La celiachia
Definita come un'intolleranza permanente al glutine, la celiachia (dal greco koiliakòs, - lett. "sofferente di male al ventre"):
- è una patologia multifattoriale, ha una componente genetica ed una ambientale dal momento che si manifesta in individui geneticamente predisposti che entrano in contatto con la gliadina, proteina componente del glutine, contenuta in particolar modo nelle farine di frumento, orzo, segale, farro, spelta e triticale;
- è autoimmune, nelle persone affette da celiachia la risposta immunitaria alla gliadina provoca una reazione infiammatoria con produzione di autoanticorpi e danneggiamento della parete intestinale;
- è multiorgano, le manifestazioni cliniche possono inizialmente non interessare direttamente il sistema gastrointestinale;
- colpisce circa l'1% della popolazione generale in Europa e negli Usa con tassi di prevalenza e di incidenza variabili da Paese a Paese;
- può manifestarsi sia in età infantile che adulta con differenti presentazioni cliniche, ma sono numerose le forme atipiche o silenti.
Per le persone affette da celiachia non esiste una cura, l'unica terapia consiste nel seguire per tutta la vita una dieta senza glutine, con notevoli conseguenze di natura psicologico e sociale.

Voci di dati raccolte
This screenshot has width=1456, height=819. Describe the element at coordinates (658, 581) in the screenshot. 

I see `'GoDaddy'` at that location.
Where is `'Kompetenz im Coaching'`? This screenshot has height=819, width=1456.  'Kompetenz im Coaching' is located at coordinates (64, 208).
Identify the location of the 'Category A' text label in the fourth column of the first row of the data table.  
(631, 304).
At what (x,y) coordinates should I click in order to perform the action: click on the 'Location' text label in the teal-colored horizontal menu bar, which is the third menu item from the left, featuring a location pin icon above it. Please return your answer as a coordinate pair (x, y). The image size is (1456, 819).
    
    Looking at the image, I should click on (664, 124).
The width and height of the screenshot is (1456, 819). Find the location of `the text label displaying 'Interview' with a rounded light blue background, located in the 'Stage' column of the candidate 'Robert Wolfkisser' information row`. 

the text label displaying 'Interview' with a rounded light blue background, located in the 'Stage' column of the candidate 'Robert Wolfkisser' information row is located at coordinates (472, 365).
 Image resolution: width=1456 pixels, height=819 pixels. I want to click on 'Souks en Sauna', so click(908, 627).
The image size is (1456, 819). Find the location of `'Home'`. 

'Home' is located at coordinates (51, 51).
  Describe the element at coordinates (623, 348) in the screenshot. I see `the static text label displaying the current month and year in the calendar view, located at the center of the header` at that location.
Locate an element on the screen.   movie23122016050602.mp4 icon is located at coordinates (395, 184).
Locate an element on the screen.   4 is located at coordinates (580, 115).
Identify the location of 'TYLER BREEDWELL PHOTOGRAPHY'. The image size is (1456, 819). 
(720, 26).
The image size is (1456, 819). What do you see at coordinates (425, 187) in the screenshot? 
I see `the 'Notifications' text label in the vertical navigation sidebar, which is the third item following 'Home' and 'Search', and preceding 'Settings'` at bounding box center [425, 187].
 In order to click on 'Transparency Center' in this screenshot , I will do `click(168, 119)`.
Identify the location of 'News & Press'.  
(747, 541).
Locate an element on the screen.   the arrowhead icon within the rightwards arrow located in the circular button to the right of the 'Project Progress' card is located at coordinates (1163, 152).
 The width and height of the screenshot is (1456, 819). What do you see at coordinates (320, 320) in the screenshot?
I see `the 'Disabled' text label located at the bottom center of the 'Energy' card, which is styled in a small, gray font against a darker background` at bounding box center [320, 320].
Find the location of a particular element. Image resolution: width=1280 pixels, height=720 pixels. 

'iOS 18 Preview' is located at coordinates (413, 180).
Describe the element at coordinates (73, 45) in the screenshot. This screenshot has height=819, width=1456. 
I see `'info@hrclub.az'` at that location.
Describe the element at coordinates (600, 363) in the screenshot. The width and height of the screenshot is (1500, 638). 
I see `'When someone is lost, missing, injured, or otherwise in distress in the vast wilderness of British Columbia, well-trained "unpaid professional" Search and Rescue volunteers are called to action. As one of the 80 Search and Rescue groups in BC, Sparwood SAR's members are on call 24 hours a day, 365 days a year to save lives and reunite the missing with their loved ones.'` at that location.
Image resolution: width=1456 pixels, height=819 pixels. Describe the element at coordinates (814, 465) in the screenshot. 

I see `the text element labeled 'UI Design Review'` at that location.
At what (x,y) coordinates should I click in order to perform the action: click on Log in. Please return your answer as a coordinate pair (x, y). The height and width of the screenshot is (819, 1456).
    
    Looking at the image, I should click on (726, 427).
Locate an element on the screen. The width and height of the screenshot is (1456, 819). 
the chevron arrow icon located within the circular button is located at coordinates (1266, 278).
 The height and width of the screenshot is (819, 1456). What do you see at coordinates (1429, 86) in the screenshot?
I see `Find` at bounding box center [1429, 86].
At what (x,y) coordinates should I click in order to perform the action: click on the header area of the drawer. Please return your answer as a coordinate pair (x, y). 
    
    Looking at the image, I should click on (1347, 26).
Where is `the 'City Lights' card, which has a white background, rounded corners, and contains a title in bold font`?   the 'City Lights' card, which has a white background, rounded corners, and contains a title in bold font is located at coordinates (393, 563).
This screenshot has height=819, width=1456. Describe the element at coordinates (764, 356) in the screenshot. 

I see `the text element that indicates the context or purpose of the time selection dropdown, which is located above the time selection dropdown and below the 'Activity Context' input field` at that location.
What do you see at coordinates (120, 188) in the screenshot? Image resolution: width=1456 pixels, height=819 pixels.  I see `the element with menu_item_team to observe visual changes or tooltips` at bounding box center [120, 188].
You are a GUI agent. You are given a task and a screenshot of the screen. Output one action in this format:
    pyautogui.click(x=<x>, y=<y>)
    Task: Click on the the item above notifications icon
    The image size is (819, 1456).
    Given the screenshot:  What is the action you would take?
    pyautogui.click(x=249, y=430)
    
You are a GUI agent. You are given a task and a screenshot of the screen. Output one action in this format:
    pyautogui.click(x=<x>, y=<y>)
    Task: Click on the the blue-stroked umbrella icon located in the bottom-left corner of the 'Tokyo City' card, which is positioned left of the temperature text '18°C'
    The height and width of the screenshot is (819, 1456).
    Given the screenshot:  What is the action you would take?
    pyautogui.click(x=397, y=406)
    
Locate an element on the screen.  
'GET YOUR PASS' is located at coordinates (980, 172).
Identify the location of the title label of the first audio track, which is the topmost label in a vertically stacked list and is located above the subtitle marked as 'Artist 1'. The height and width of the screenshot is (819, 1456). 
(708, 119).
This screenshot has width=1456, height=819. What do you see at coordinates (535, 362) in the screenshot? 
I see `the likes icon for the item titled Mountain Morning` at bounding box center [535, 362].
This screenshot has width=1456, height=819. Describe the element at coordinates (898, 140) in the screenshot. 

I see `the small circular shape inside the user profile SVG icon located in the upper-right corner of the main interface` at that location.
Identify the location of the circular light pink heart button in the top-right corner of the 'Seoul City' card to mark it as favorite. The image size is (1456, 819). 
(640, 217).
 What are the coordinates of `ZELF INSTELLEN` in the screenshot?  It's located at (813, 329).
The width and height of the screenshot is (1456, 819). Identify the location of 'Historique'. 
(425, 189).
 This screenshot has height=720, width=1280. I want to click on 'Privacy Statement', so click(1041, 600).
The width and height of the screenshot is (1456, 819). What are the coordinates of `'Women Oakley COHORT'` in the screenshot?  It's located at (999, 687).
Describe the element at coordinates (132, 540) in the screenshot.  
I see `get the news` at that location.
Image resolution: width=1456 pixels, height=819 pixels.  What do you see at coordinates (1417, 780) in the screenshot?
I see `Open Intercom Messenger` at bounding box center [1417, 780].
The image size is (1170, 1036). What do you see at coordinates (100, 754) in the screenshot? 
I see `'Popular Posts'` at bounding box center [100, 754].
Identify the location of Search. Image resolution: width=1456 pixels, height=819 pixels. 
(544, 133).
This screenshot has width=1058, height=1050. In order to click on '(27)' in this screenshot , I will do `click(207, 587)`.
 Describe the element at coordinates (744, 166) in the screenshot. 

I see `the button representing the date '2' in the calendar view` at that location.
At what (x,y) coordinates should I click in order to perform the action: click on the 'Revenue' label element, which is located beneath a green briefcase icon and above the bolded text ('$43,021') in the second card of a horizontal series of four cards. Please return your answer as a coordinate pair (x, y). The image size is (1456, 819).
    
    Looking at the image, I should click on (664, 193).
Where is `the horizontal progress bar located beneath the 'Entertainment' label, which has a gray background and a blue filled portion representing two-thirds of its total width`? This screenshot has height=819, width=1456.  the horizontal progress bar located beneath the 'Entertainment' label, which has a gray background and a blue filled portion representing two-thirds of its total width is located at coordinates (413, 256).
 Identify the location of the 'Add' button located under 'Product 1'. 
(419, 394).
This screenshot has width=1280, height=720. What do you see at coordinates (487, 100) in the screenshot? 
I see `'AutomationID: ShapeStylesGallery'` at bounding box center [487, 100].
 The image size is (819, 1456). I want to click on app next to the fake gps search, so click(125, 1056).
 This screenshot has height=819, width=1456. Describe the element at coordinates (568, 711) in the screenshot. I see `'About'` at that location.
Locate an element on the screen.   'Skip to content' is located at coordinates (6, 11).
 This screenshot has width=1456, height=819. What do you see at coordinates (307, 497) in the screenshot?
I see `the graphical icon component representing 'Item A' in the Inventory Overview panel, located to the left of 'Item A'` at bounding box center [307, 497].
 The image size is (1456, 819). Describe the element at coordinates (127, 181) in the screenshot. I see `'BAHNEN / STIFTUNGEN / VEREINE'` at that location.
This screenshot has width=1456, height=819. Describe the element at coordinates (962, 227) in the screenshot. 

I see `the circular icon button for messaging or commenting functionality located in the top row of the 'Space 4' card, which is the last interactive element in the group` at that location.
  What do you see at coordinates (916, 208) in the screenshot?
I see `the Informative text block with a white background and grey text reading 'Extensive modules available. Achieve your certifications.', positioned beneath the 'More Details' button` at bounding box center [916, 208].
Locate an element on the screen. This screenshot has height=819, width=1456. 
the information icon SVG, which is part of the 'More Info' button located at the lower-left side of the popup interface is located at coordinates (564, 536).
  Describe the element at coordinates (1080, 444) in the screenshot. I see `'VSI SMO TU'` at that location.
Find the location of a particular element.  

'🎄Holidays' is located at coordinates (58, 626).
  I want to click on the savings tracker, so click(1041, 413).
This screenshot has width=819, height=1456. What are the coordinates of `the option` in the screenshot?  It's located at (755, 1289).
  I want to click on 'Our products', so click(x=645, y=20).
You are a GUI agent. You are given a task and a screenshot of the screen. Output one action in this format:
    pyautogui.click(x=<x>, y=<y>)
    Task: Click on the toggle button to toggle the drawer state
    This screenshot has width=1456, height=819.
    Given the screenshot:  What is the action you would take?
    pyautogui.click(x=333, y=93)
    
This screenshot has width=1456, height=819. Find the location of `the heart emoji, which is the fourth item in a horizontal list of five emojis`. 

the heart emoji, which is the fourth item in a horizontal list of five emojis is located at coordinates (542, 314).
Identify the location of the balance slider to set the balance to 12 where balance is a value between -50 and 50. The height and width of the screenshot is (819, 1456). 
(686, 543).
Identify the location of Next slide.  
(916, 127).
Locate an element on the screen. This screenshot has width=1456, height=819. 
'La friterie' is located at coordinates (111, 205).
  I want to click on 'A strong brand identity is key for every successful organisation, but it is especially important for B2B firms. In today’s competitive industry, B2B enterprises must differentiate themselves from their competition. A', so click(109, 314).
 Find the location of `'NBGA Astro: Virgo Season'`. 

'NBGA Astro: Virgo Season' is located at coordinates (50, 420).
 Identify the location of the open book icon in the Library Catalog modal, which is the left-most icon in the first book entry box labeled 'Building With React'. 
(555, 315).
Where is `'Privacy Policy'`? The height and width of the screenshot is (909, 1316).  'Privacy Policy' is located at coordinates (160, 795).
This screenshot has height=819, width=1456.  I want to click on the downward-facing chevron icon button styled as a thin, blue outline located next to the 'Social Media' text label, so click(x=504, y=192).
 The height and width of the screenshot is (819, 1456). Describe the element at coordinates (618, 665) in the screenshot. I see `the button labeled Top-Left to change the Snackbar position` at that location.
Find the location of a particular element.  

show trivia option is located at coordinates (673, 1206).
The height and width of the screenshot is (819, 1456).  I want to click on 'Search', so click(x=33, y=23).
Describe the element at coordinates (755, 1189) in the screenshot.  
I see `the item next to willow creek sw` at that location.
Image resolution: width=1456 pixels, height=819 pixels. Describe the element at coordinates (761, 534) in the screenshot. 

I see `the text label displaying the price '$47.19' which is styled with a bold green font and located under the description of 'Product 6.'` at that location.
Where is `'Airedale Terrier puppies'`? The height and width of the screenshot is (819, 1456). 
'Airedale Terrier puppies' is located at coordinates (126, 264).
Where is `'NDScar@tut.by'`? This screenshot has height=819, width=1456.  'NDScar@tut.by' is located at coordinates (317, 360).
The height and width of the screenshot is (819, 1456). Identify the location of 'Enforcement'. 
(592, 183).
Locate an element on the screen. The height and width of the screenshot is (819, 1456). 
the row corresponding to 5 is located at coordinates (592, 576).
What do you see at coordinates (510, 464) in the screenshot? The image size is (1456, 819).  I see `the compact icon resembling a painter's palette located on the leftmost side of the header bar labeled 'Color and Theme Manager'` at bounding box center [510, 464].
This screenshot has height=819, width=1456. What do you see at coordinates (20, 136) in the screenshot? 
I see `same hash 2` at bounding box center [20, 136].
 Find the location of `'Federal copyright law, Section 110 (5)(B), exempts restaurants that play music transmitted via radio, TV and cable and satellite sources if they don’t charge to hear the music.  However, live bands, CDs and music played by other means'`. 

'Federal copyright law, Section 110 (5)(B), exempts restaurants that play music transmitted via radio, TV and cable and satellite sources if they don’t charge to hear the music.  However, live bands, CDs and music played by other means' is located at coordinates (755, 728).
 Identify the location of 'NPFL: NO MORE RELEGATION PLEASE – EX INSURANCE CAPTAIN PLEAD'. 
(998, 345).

§ **Parti dell'esercizio**:
A - Ricopi fedelmente il passo del testo sulla celiachia che va da "Per le persone" fino a "psicologico e sociale.".
B - Elenchi tutti i cereali nelle cui farine, secondo il testo sulla celiachia, la gliadina è contenuta in particolar modo.
Le righe non sono necessarie per lo svolgimento dell'esercizio.

§ **Soluzioni**:
A -
Per le persone affette da celiachia non esiste una cura, l'unica terapia consiste nel seguire per tutta la vita una dieta senza glutine, con notevoli conseguenze di natura psicologico e sociale.

B - frumento, orzo, segale, farro, spelta, triticale